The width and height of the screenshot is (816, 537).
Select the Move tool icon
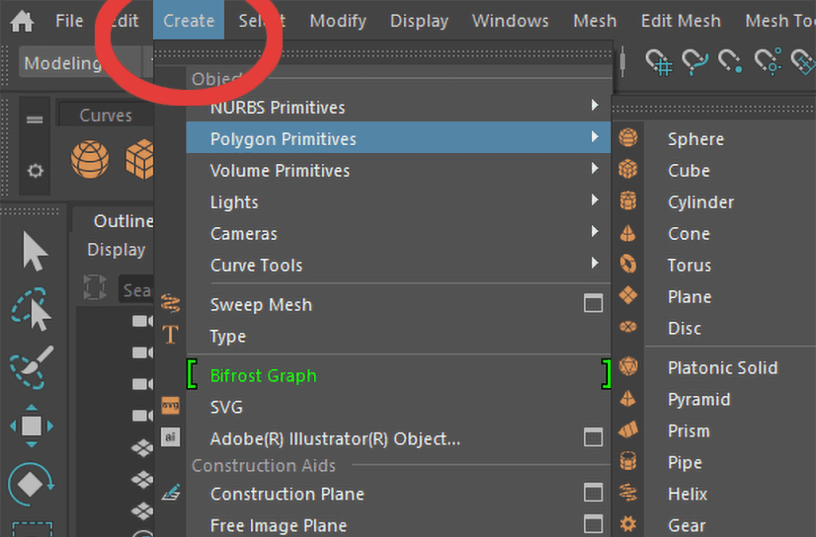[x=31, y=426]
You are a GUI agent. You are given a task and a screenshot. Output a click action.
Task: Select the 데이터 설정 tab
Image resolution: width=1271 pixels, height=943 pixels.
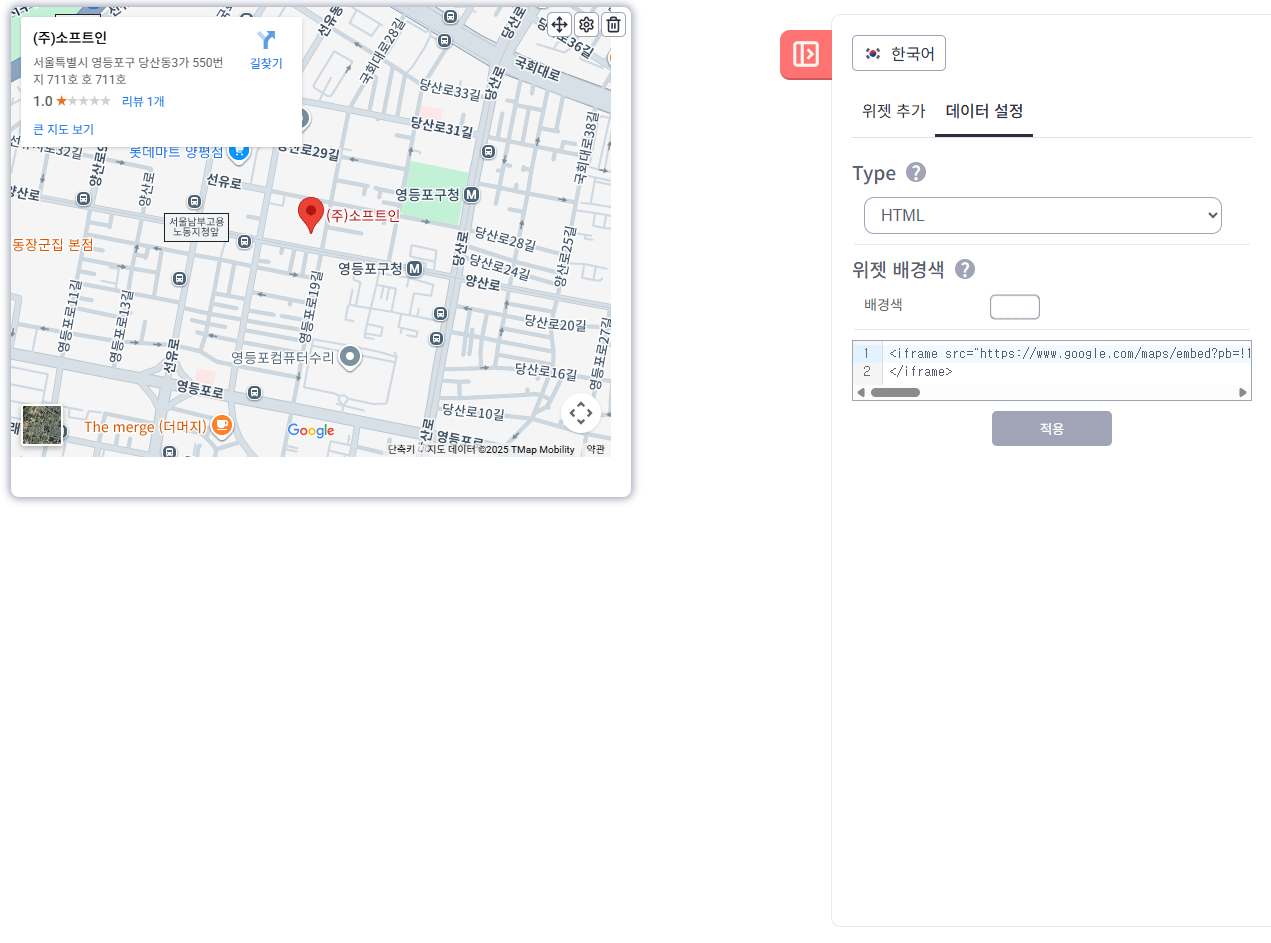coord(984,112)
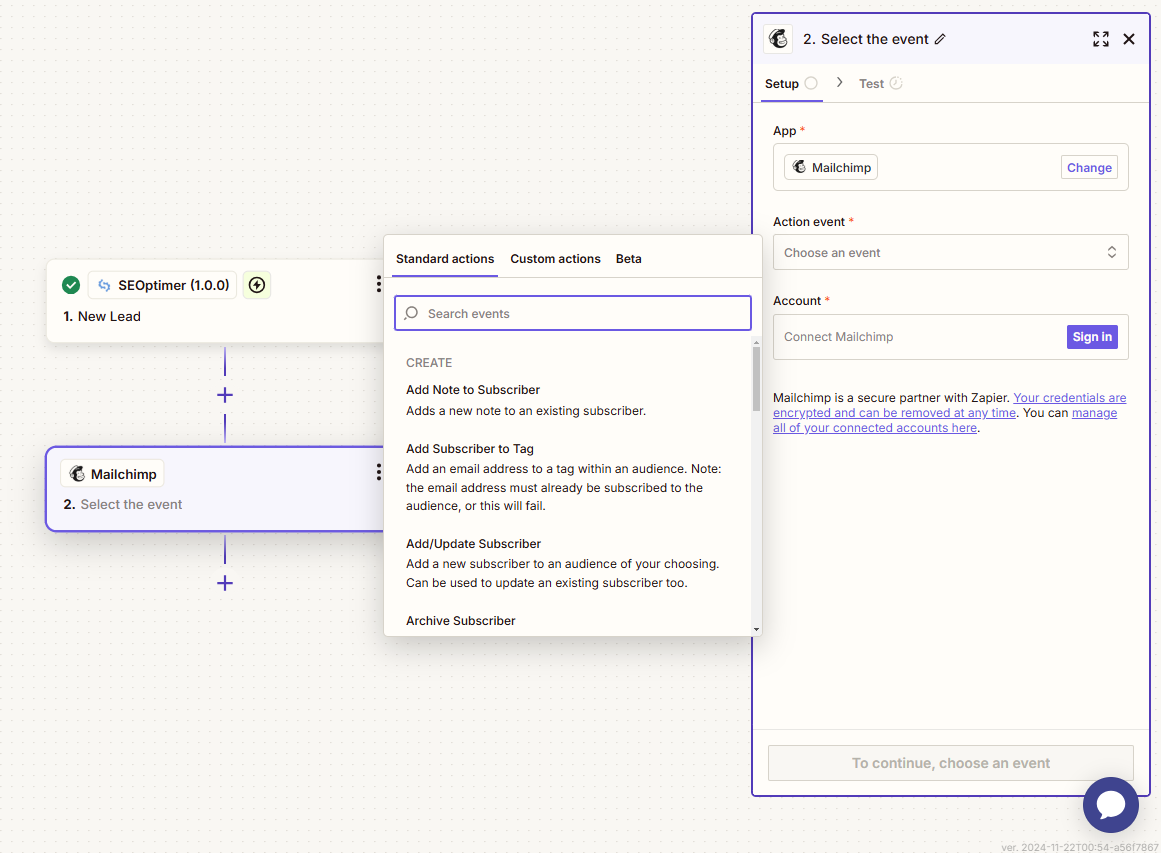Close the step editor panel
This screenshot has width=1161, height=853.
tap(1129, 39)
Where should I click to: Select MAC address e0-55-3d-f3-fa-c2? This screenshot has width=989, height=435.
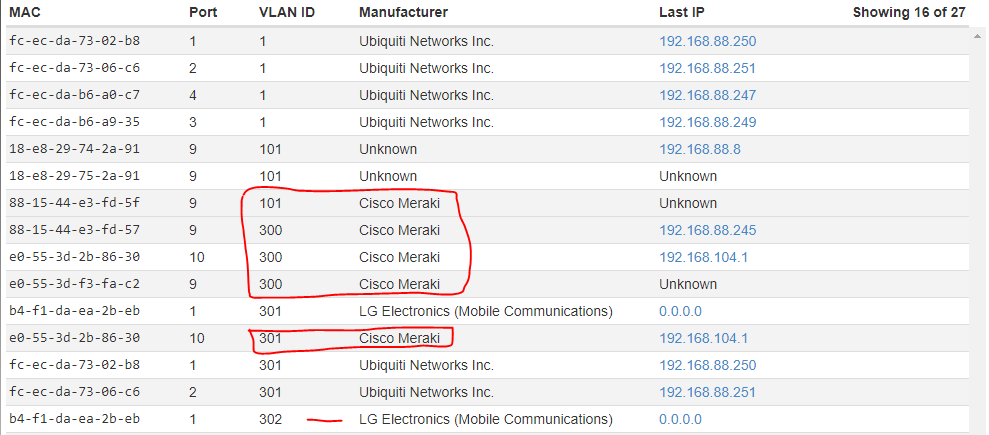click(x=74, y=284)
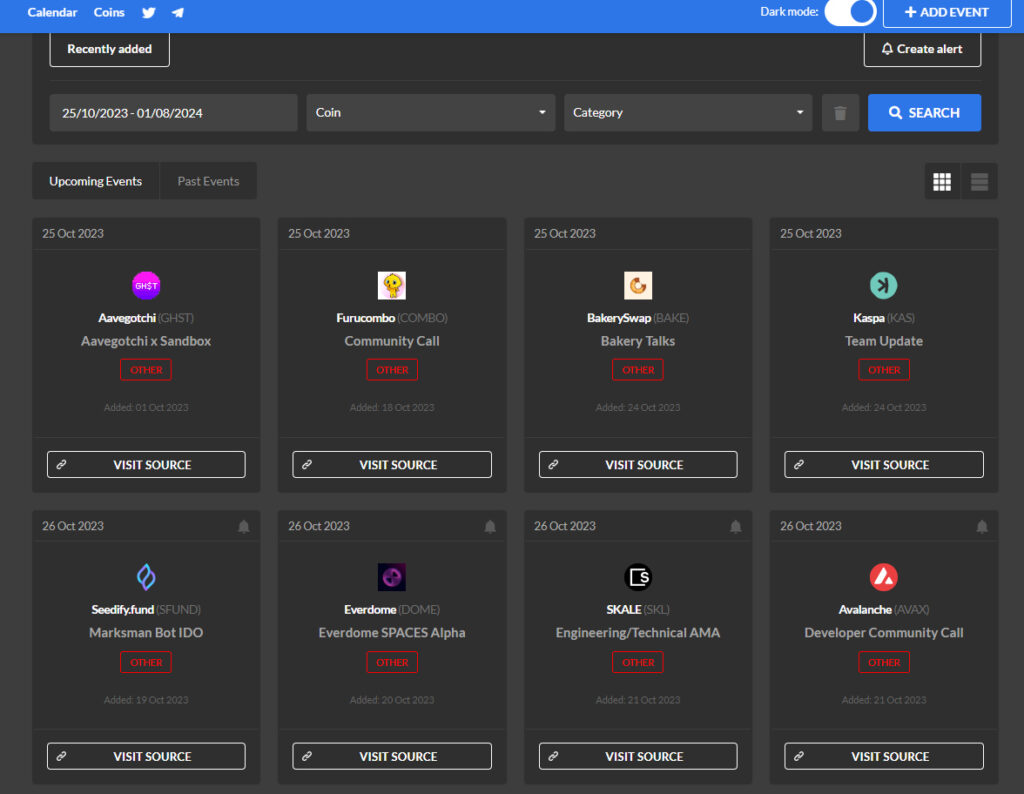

● ● ● ●

- [Problem] The pictures in the data should be omitted, and every remaining line set down exactly.

- [Solution to the problem]
The width and height of the screenshot is (816, 537).
Select the Move tool icon
[x=31, y=426]
You are a GUI agent. You are given a task and a screenshot. Output a click action.
Task: Select the 데이터 설정 tab
Image resolution: width=1271 pixels, height=943 pixels.
coord(984,112)
Close the step editor panel
This screenshot has width=1161, height=853.
tap(1129, 39)
Where should I click to: Select MAC address e0-55-3d-f3-fa-c2? This screenshot has width=989, height=435.
click(x=74, y=284)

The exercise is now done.